• [Extract]
-- begin --
5. Did not Jesus say that the gate to eternal life is narrow, “and there are few who find it” (Mt. 7:14)? This passage does appear to contradict the postmillennial assertion that eventually the vast majority of mankind will be saved. But does not the Bible also teach that the redeemed will be a vast multitude (Rev. 7:9)? Did not Jesus a few verses later say that many will sit down with Abraham, Isaac, and Jacob in the kingdom of heaven (Mt. 8:11)? The Bible cannot contradict itself. How is Matthew 7:13-14 to be interpreted in light of the many passages which speak of the worldwide victory of Christ’s kingdom? First, keep in mind that Christ was not making a prophetic statement regarding the future but simply describing the present situation. He was prodding the disciples to action with His statement, not predicting the future. “They are to look around them and see that so many souls are presently perishing, so few men are seeking righteousness and salvation. What will they do about this sad predicament? Do they love Him enough to seek its reversal? Christ’s challenge to them is ethical.”  This interpretation is borne out in Luke 13:23, where Christ discusses the same issue and focuses His attention not on the number who are saved, but on the importance and urgency of becoming saved right now.
-- end --
• [Data entries]
-- begin --
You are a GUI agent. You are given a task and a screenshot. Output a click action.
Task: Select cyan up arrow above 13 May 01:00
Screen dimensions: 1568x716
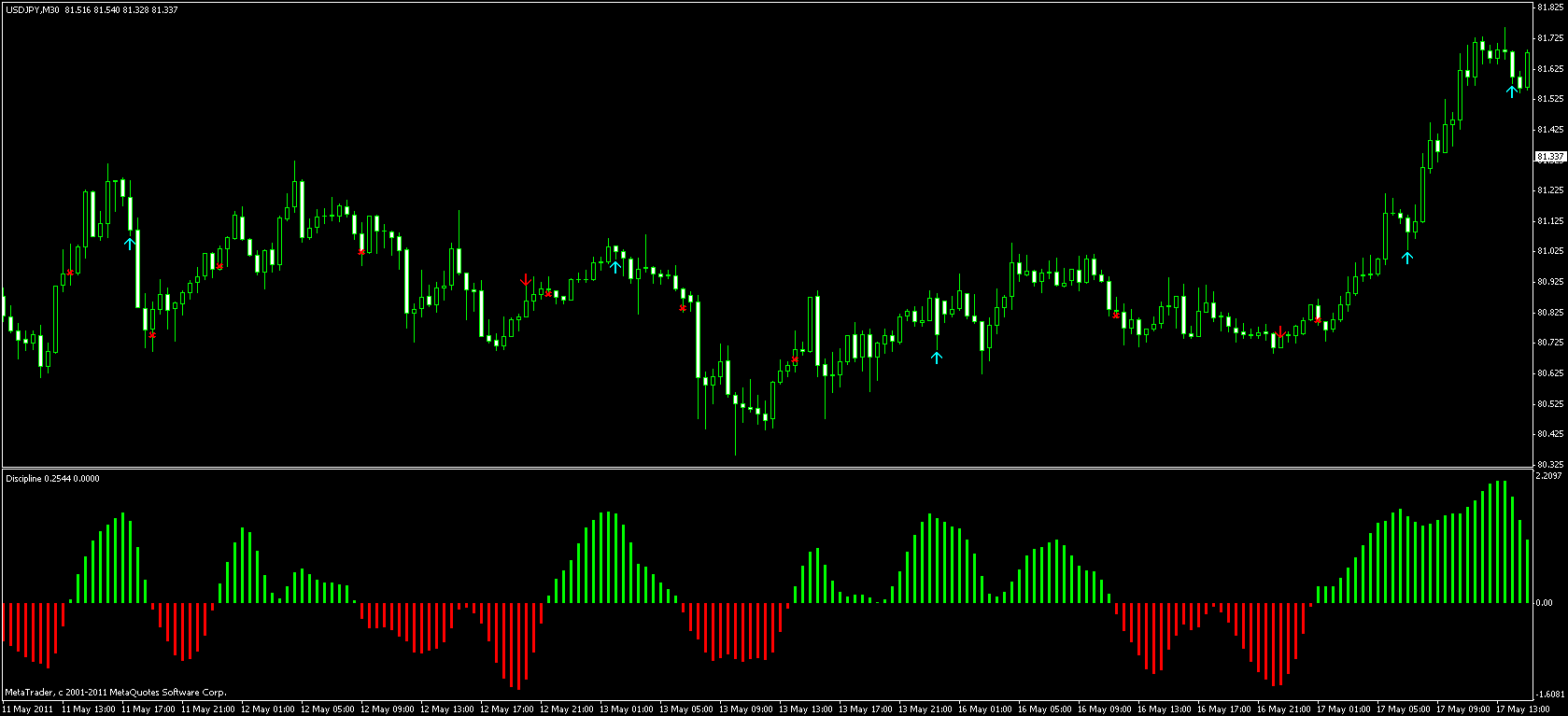614,267
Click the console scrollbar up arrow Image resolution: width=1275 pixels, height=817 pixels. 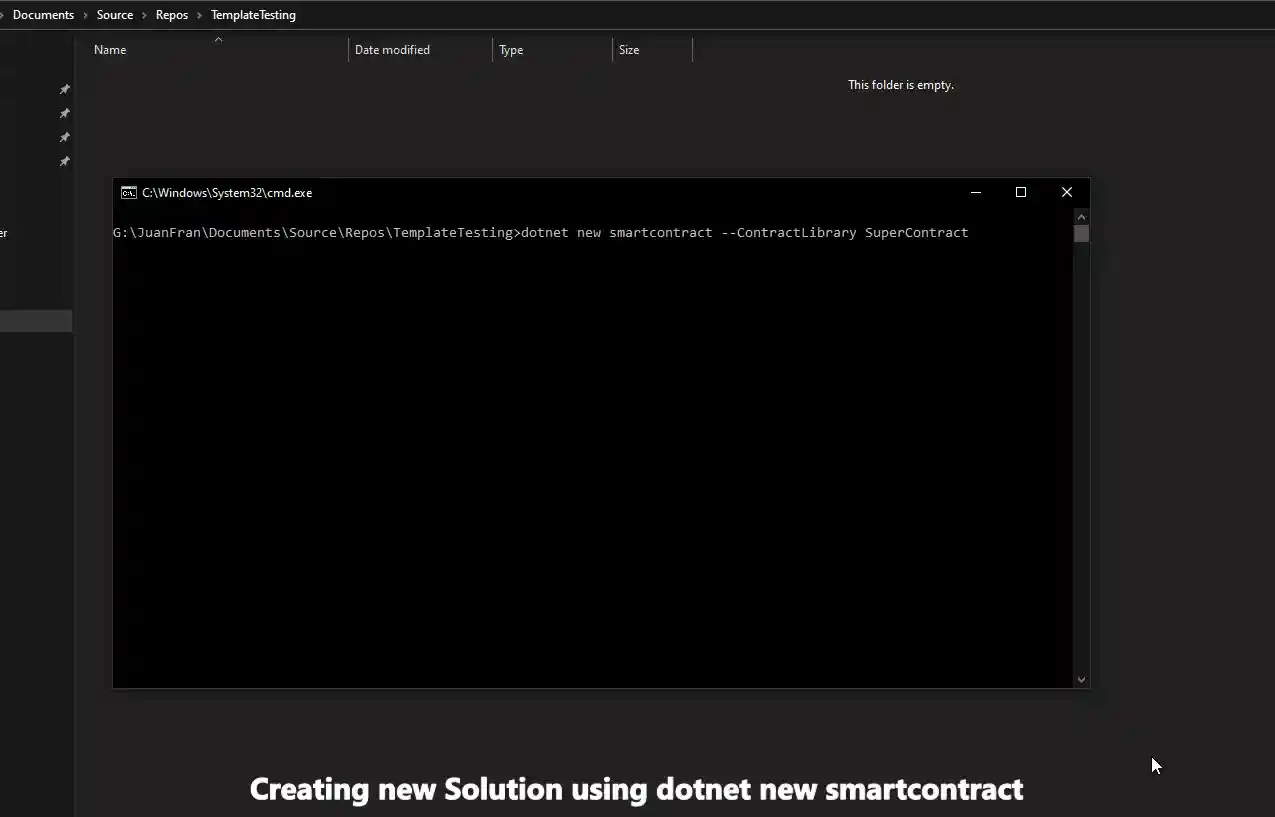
-- end --
• [Exercise objective] Continue the passage above on the narrow gate in Matthew 7:13-14, picking up after its last sentence.

• [Response for this exercise]
6. Doesn’t Luke 18:8 say that when Christ returns, He will not find faith on the earth? In the parable of the persistent widow Jesus said, “Nevertheless, when the Son of Man comes, will He really find faith on the earth?” (Lk. 18:8). Many premillennialists agree that this question assumes a negative answer—that Christ will return to an apostate, unbelieving world. In response we should note that the context indicates that Christ is probably referring to the faith of persistent prayer and not the Christian faith in general (cf. vv. 1-8). Furthermore, if the premillennial interpretation of this passage were correct, it would teach that when Christ returns, there are no Christians at all. Not even the premillennialist believes that, for the Bible teaches that there will be many Christians when Christ returns. Does Christ’s question assume a negative answer? No, the Greek grammar used leaves the answer to Christ’s question ambiguous.  Why? Because Christ was using a question in the context of His teaching on persevering prayer to motivate His disciples to pray like the persistent widow. After Christ’s ascension, persecutors and serious dangers would come to the apostles; thus they must persevere in prayer. “Thus, it is clear that this passage is radically misunderstood when urged against postmillennialism. Its standard is misinterpreted. The Lord’s teaching regarding fervent prayer is changed into a warning regarding the existence of the Christian faith in the future.”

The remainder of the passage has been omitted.